-- Opening Marker --

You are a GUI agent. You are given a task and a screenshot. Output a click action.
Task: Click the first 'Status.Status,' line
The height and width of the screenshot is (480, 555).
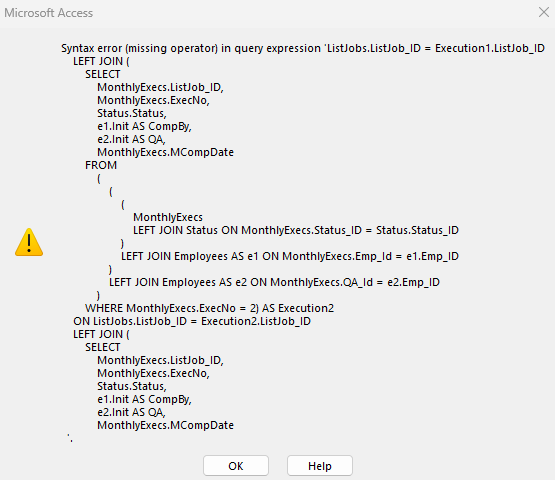132,113
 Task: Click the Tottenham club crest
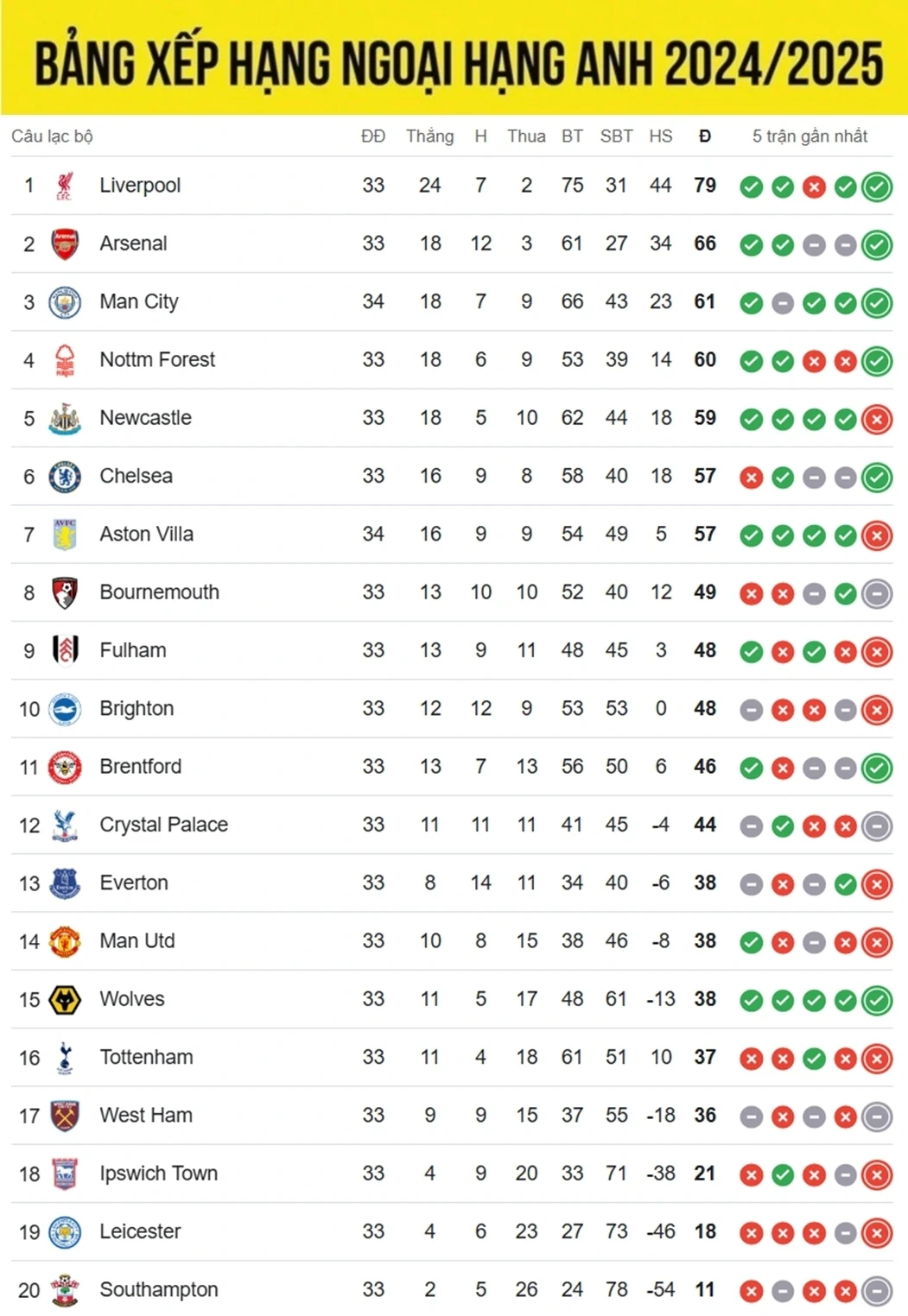click(x=65, y=1058)
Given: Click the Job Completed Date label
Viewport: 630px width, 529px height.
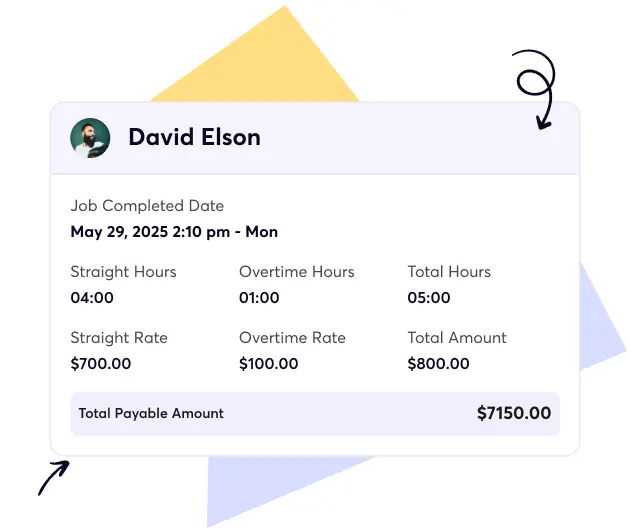Looking at the screenshot, I should (147, 206).
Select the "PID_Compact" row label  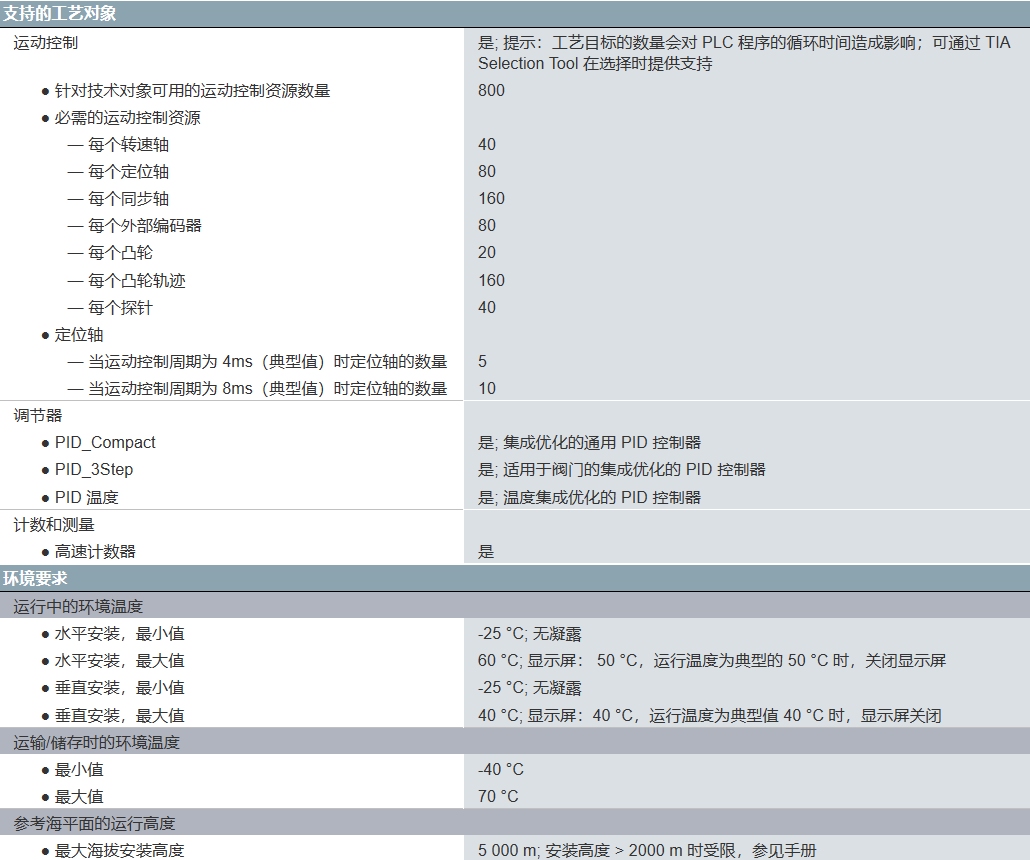coord(105,443)
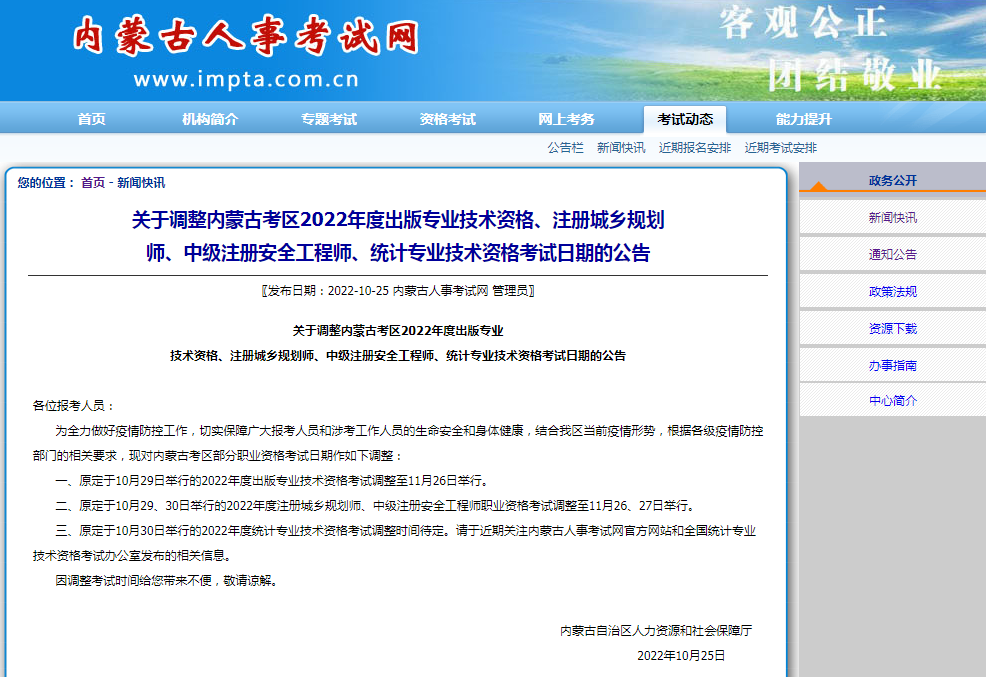Click the 内蒙古人事考试网 site logo
986x677 pixels.
[245, 38]
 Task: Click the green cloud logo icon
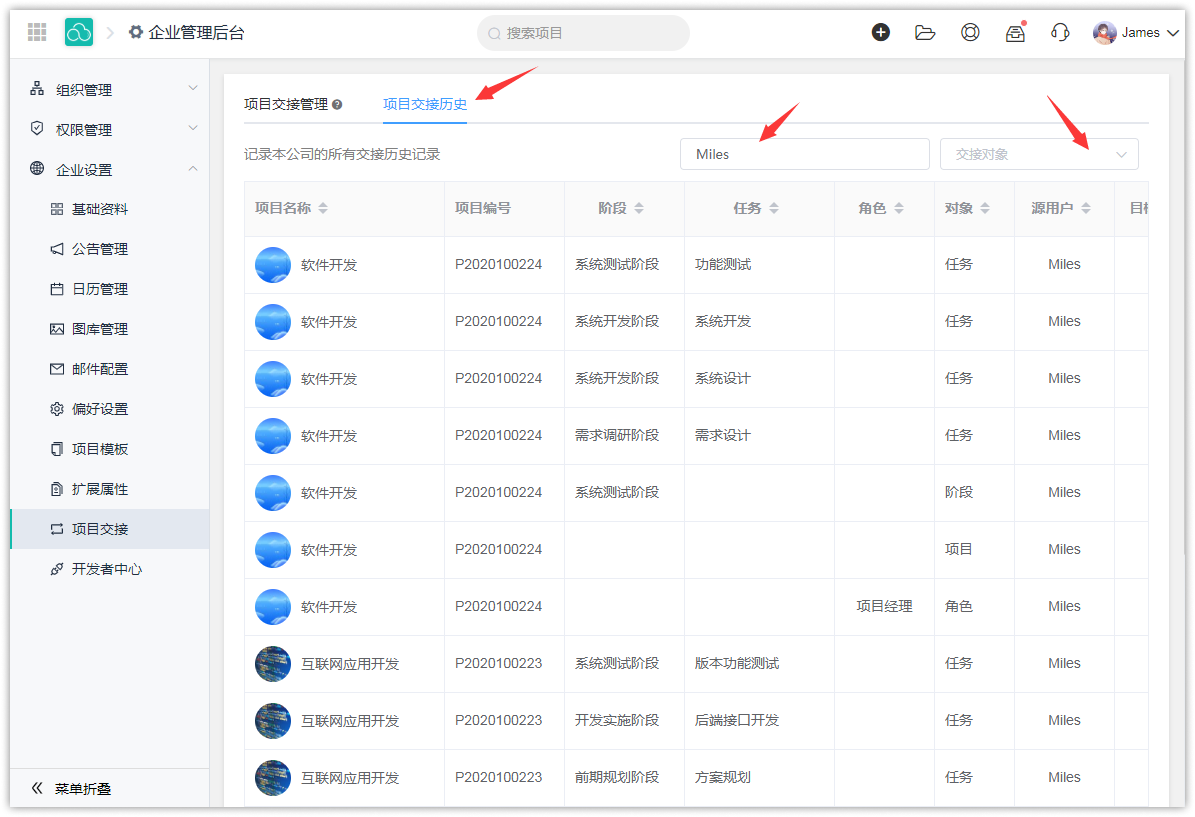(x=79, y=32)
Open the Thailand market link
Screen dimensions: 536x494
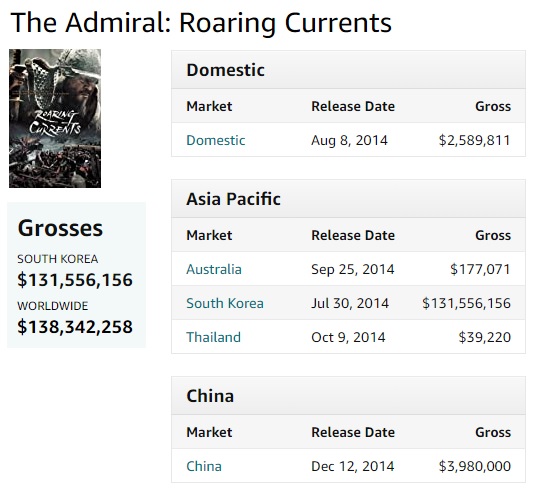[x=214, y=337]
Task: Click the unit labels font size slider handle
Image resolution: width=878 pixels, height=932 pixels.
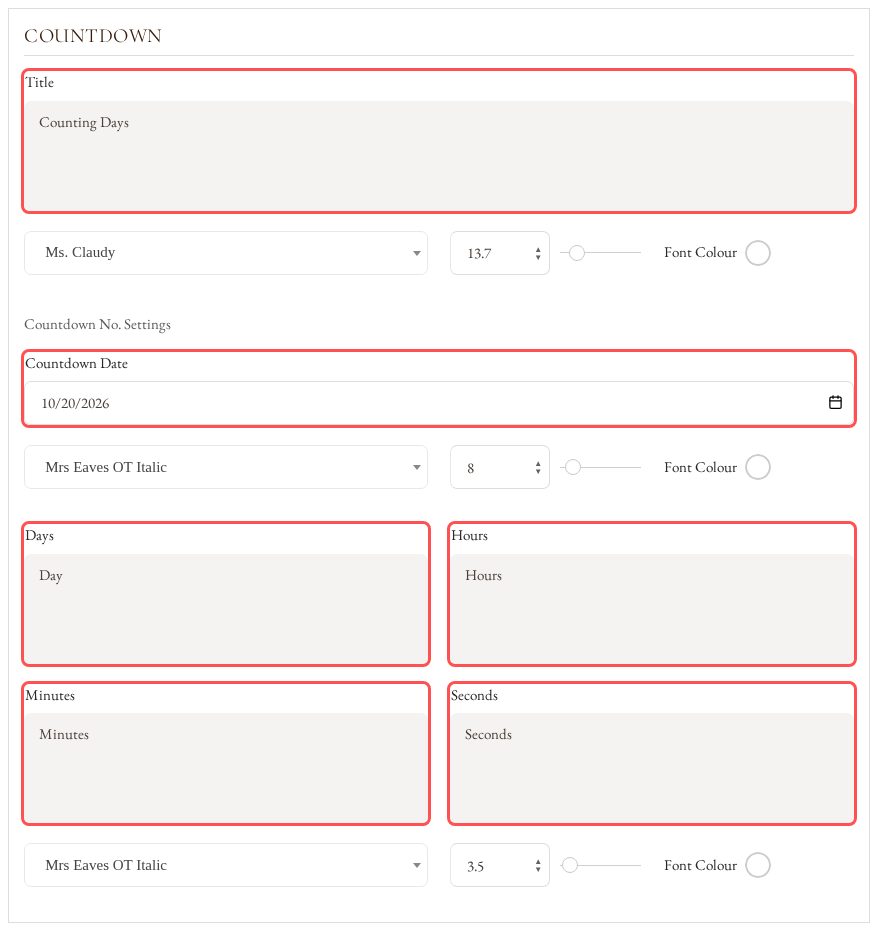Action: coord(569,865)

-- Closing Marker --

Directions → Please reproduce nothing but the lines from the one containing "Image resolution: width=878" through the closing line of the listing, retyped word for word, pictures excluded.

Written answer →
Image resolution: width=878 pixels, height=932 pixels.
Action: coord(569,865)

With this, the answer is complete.